▶ _Task list_:
A) Print the passage of the note on staging Godot that opens with the words containing "We had several" and closes with "turned out famously.".
B) List every person named in the note on staging Godot.
C) Continue the note on staging Godot, picking up right after its final sentence.

— Start Excerpt provided —

Alysabeth Clements Mosley
We seriously considered making Godot's publicity tagline 'Yep. We're really doing it.' People talk about Godot, referring to it as if it were an old friend they haven't seen in a while, but when I started asking around, the number of folks who had actually had the opportunity to see it performed was startlingly small. Really? One of the definitive masterpieces of modern theatre? It seemed like a perfect fit for Star Bar.
Of course, the play is deceptively simple - easy to stage and costume, and artistically a bit like tofu, able to absorb the flavor of whatever it's cooked with. In reality, though, Beckett's humble, droll and maddeningly circular dialogue holds ringing truths about the human condition, spoken as if they're meant to do nothing but pass the time in idle discourse. Hey, actors: no pressure!
We had several directors in mind, none of whom were able to commit for a variety of reasons. It seemed a terrible shame to lose access to all that wit and creativity, so when Joe Forbeck mentioned that he and the late Tony Babin had solved a similar problem for Upstart years ago by inviting a series of guest-directors to sit in on a show for short periods of time, adding their own particular ingredients to the marinade, it seemed like that might be just weird enough to work. So, Cory and Brian each gave us a week, and we think it's turned out famously.

— End Excerpt provided —
— Start Data entries —

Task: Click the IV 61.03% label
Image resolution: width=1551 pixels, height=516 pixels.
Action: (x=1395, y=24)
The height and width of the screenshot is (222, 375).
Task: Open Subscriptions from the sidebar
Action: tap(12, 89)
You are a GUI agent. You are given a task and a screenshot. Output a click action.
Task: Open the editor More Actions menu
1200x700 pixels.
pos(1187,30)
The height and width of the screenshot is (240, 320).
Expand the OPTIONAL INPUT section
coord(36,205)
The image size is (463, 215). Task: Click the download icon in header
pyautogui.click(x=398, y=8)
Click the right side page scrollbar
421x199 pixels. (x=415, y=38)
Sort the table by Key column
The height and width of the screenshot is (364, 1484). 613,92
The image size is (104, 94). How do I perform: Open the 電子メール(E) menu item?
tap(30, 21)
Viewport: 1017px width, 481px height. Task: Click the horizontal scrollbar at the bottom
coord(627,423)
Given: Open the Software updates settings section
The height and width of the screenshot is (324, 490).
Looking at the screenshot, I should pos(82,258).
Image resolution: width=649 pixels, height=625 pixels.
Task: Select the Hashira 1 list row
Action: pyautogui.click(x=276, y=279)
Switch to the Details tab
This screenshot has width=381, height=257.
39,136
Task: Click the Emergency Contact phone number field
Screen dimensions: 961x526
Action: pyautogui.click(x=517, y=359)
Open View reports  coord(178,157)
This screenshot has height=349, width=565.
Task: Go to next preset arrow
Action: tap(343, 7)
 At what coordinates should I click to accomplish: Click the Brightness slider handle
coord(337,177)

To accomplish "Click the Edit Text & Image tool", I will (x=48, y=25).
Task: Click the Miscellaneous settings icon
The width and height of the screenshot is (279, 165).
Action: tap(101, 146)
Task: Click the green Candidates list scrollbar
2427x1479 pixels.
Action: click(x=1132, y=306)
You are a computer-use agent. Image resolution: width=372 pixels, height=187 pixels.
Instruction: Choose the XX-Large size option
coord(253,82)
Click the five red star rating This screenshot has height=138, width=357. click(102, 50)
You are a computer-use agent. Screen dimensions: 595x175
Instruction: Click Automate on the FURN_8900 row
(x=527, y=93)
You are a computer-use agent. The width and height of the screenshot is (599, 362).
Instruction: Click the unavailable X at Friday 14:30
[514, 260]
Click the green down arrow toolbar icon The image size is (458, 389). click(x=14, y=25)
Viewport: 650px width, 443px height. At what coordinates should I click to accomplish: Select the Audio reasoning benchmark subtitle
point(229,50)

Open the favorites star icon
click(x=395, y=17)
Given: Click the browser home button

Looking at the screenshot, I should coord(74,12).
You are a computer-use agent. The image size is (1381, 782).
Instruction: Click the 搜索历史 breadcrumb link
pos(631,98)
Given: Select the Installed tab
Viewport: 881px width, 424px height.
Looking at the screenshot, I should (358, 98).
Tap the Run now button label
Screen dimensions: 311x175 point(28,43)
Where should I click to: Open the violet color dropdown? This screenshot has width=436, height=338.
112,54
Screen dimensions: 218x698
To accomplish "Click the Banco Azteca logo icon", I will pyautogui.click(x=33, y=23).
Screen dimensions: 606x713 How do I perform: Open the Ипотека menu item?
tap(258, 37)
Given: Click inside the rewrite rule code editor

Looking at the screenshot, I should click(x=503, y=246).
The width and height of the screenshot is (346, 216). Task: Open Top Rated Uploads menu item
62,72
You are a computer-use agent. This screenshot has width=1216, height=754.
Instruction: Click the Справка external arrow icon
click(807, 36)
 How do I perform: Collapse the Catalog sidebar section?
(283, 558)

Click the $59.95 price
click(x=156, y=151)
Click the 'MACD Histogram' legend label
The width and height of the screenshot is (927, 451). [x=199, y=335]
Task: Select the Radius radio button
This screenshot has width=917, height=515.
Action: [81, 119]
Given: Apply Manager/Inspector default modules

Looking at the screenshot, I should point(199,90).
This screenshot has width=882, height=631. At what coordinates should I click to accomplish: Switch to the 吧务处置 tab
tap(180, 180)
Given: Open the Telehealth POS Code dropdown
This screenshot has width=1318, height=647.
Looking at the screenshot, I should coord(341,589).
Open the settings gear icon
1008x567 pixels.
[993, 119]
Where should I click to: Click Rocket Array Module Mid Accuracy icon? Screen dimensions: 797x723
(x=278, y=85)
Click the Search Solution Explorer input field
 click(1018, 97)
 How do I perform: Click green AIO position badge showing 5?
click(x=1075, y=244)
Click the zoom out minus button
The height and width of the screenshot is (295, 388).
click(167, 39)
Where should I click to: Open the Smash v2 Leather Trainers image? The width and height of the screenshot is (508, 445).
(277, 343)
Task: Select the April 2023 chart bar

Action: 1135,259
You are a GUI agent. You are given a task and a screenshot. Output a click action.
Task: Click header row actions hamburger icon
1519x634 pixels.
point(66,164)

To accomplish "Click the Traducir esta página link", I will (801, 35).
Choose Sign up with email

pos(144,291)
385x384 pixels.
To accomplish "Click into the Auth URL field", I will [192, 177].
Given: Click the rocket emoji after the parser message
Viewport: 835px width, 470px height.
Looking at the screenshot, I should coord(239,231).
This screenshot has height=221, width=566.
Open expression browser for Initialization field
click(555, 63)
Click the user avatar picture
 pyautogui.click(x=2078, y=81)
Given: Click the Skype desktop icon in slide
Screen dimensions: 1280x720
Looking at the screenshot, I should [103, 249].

— End Data entries —

▶ _Expected results_:
A)
We had several directors in mind, none of whom were able to commit for a variety of reasons. It seemed a terrible shame to lose access to all that wit and creativity, so when Joe Forbeck mentioned that he and the late Tony Babin had solved a similar problem for Upstart years ago by inviting a series of guest-directors to sit in on a show for short periods of time, adding their own particular ingredients to the marinade, it seemed like that might be just weird enough to work. So, Cory and Brian each gave us a week, and we think it's turned out famously.

B)
Alysabeth Clements Mosley
Joe Forbeck
Tony Babin
Cory
Brian
Beckett

C)
I'm pretty sure we all struggle for a sense of relevance; often when we think we've found it we discover we were mistaken. Sometimes it's all we can do just to get through the day, much less contemplate or pursue our larger purpose - if there is such a thing. We find meaning where we can, face difficulties as they arise, make connections when we are able and harbor hope until all is lost... sometimes longer.
And sometimes there's a nice carrot.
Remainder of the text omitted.